Most major corporations include on their Web sites, often in an “About Us”  or “Investor Relations” section, a page with links to such documents as their Corporate Governance Guidelines/Principles, Articles/Certificate of Incorporation, Bylaws, Committee Charters, and Code(s) of Conduct (sometimes with different codes for directors, employees, and/or suppliers). 

     Some companies also post, if their core corporate documents do not address these issues, separate polices concerning such topics as compensation clawbacks, political contributions, “shareholder rights plans,” “related persons transactions,” the role of the lead director, qualifications for candidates for the board (and/or of independent directors), and specific requirements for stock ownership by senior executives.

     Although these documents are often easy to find, companies could, with minimal effort and expense, enable them to be reviewed even more efficiently and effectively by shareholders, potential investors, actual and possible trading partners, and researchers:

     ● Instead of, or at least in addition to, directly posting the full text of these items on their Web pages (sometimes behind multiple links, corresponding to the different individual sections or provisions), companies could make pdf-format versions of a document available to download.

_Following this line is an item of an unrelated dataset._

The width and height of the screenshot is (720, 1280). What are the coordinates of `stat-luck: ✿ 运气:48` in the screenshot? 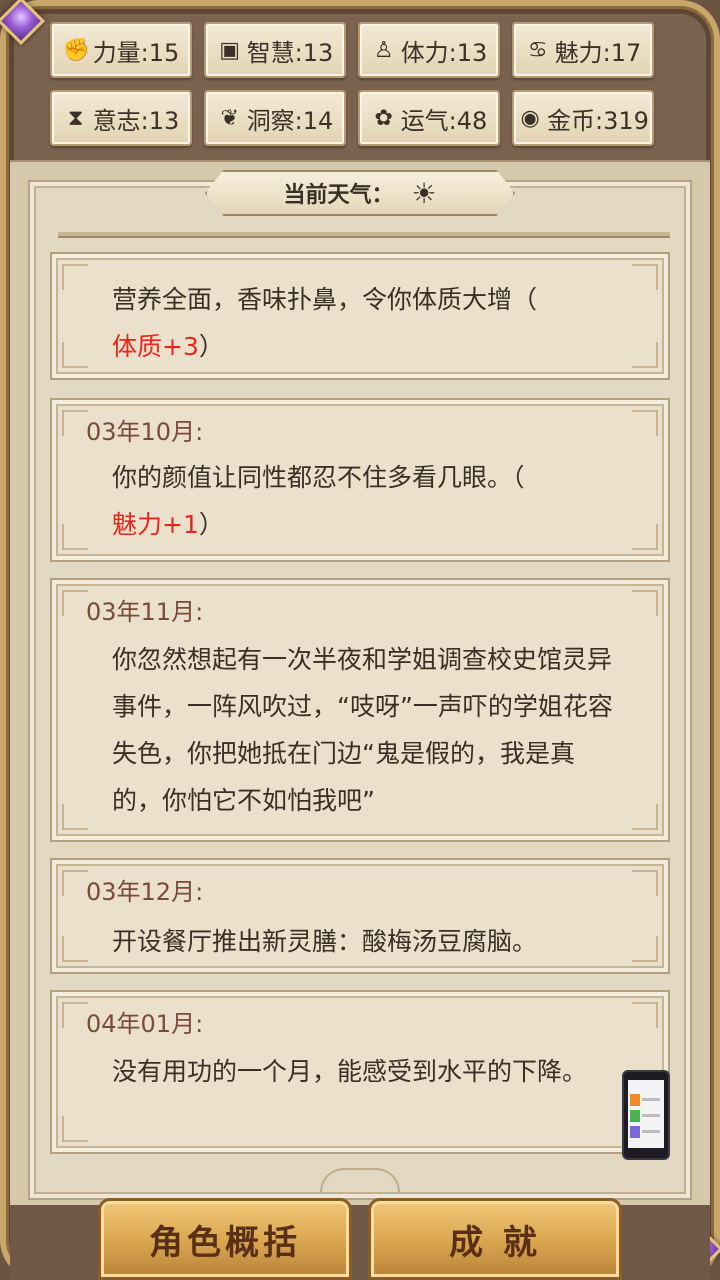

     ● Each original page of the document could be numbered, “Page [current page number] of [total page number].”

     ● The company’s name, and the document’s title of the document, could appear at the beginning of each document.

     ● Each document could clearly state, at the beginning, the date it was approved by the Board.  Some companies don’t include such dates anywhere; others indicate them only in the name of the pdf file (which might itself be ambiguous: for instance, does “Articles010721.pdf” refer to a document dated January 7, 2021 or, possibly, to one dated July 1, 2021)?

     ● Documents could also indicate, at the beginning or the end, the dates(s) of the version(s) tht they supersede.

     ● The current document’s date might, in addition, be indicated on the company’s Web page, next to the link to download the document; the date of the previous version could also appear, along with a clear indication that that version is no longer operative.

     ● The company could briefly indicate, possibly at the end of a governance document, the nature of the changes introduced by the new version.

     ● Alternatively, the changes made by a document could be summarized in text available through a labeled link posted next to the link to that document; or, the company could retain on its governance documents page (or on a separate page, or in a separate folder) the most recent previous versions of each revised document, behind links clearly indicating that they have been updated.  (Such an update warning might also be added to the text at, or image of, the beginning of the prevous documents themselves.)  Best of all, the company might install, next to the link for the current version, a link to a “redlined” version that marks specific additions to and deletions from the previous version.

     ● Dates on which the board has reviewed a document could be indicated at the end of the document, so as not to confuse readers checking for revisions.

     ● The same policy might be followed for dates on which a document has been “restated,” if a company is using that term as a synonym for “review without revision.”  If, on the other hand, “restatement” refers to actual changes (even if minor, including rephrasings), the Web site could identify those revisions, as discussed above.  In either instance, a company could indicate on its Web site its own definition of the term, “restated.”

     Just, as so many legal documents note, “for the avoidance of doubt.”